**Task material**
----------
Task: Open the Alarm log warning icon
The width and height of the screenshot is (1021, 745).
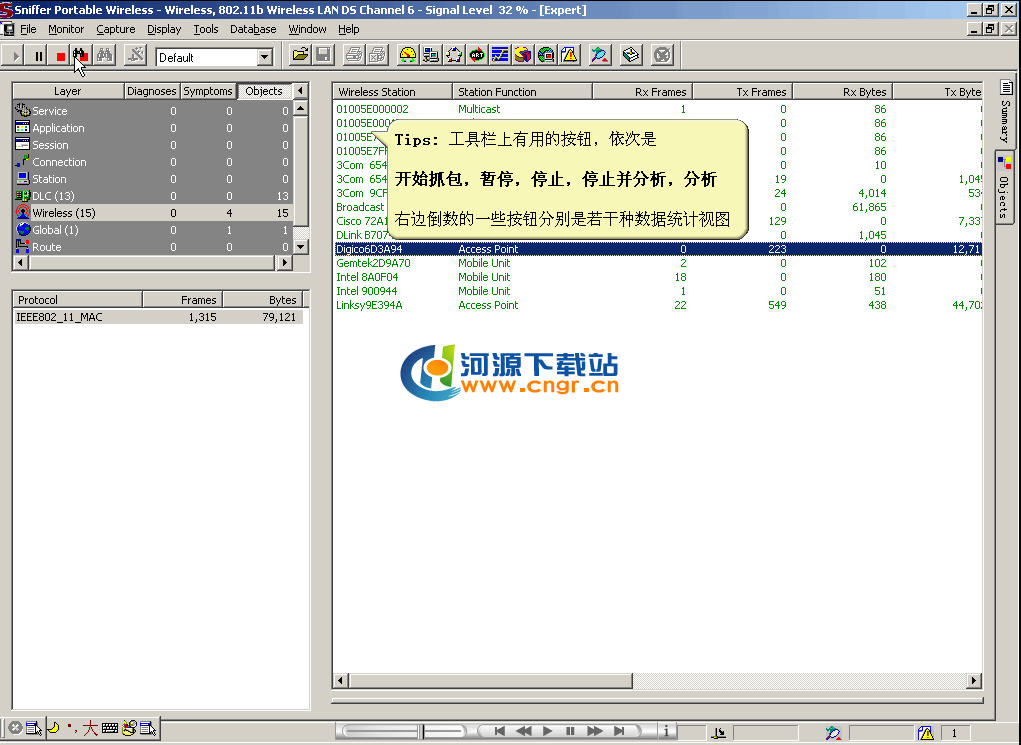Action: 569,56
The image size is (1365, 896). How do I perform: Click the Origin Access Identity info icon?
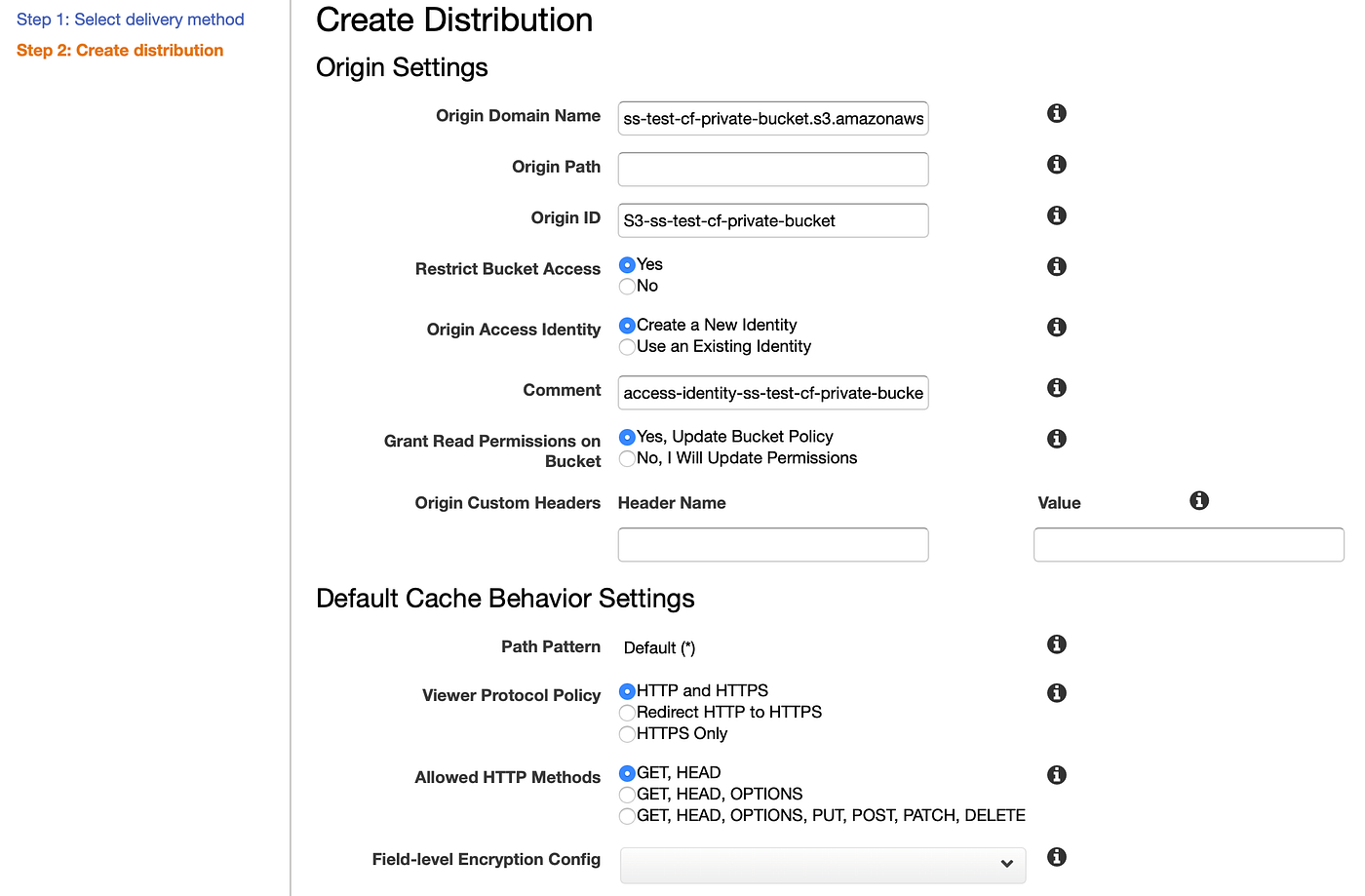[x=1056, y=327]
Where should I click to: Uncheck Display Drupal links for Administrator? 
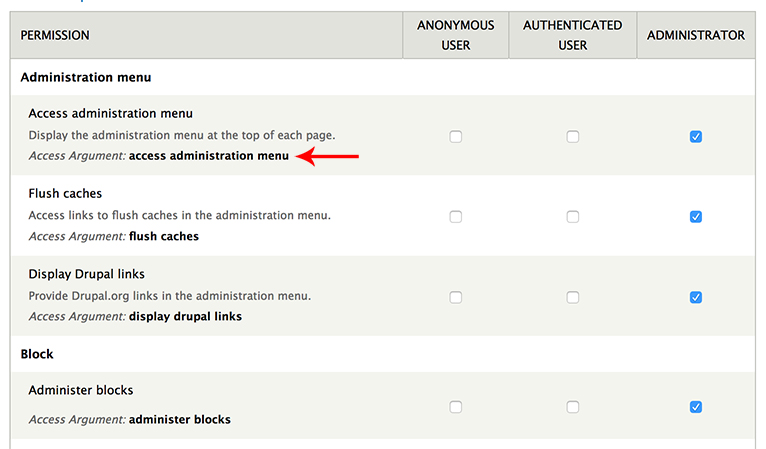(696, 297)
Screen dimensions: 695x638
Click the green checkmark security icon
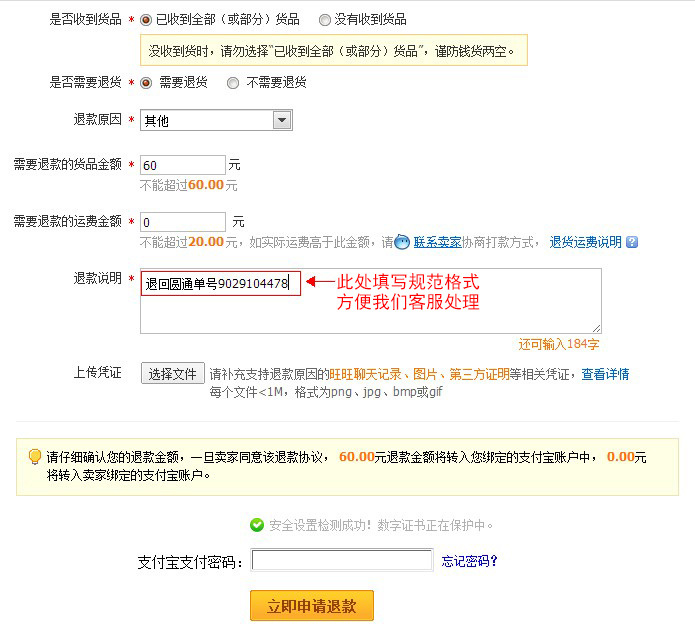(257, 525)
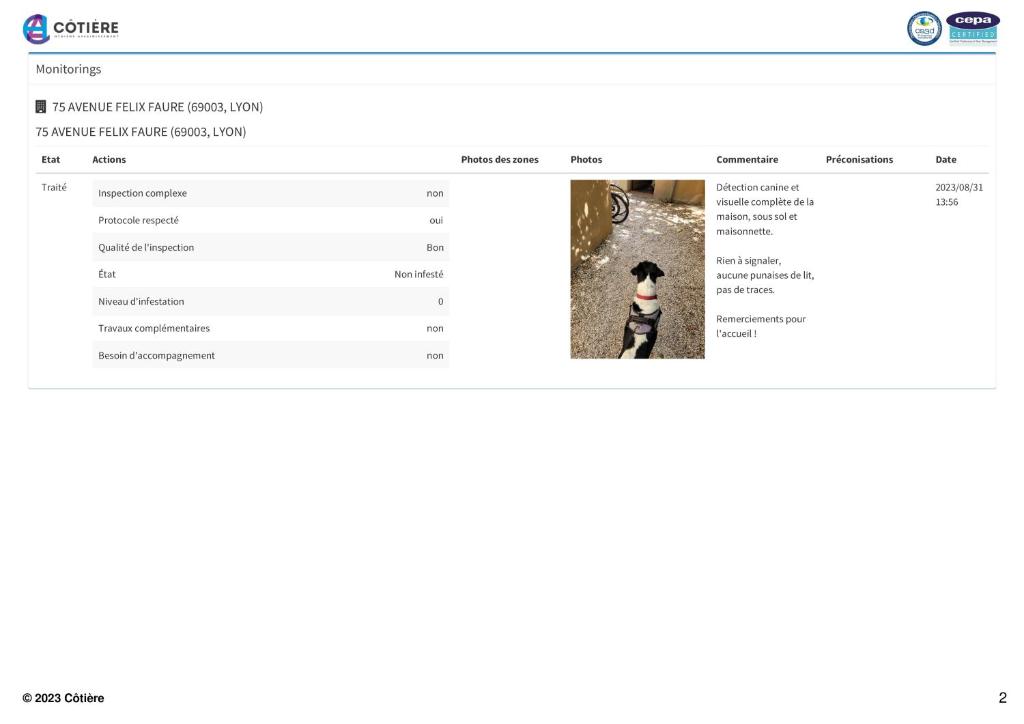Click the Besoin d'accompagnement row

point(270,355)
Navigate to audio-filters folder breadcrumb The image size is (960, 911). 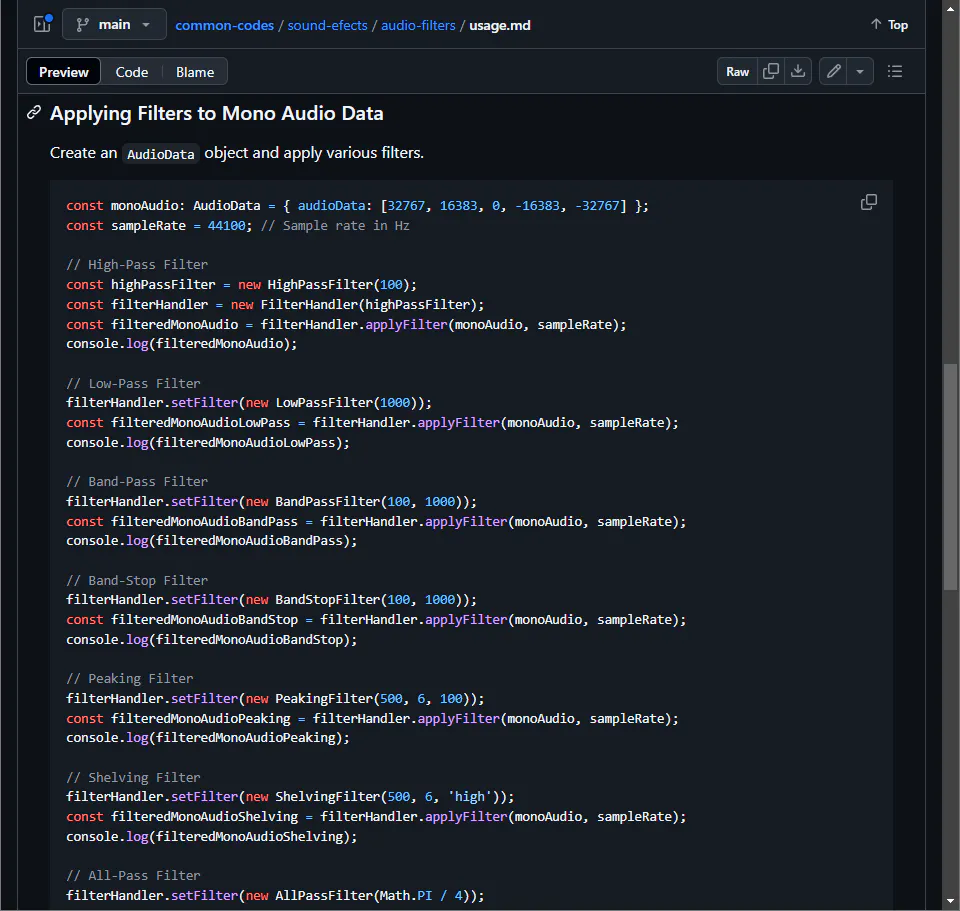(x=417, y=25)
----------
**What you will do**
Each line from the first line of the material above through the line containing "Screen dimensions: 695x638" is to be reproduced exactly, with both ends kept and pictures left out.

**Response to this task**
Task: Open the Alarm log warning icon
The width and height of the screenshot is (1021, 745).
Action: 569,56
The image size is (1365, 896). How do I perform: Click the Origin Access Identity info icon?
[x=1056, y=327]
Where should I click to: Uncheck Display Drupal links for Administrator? 
(696, 297)
Screen dimensions: 695x638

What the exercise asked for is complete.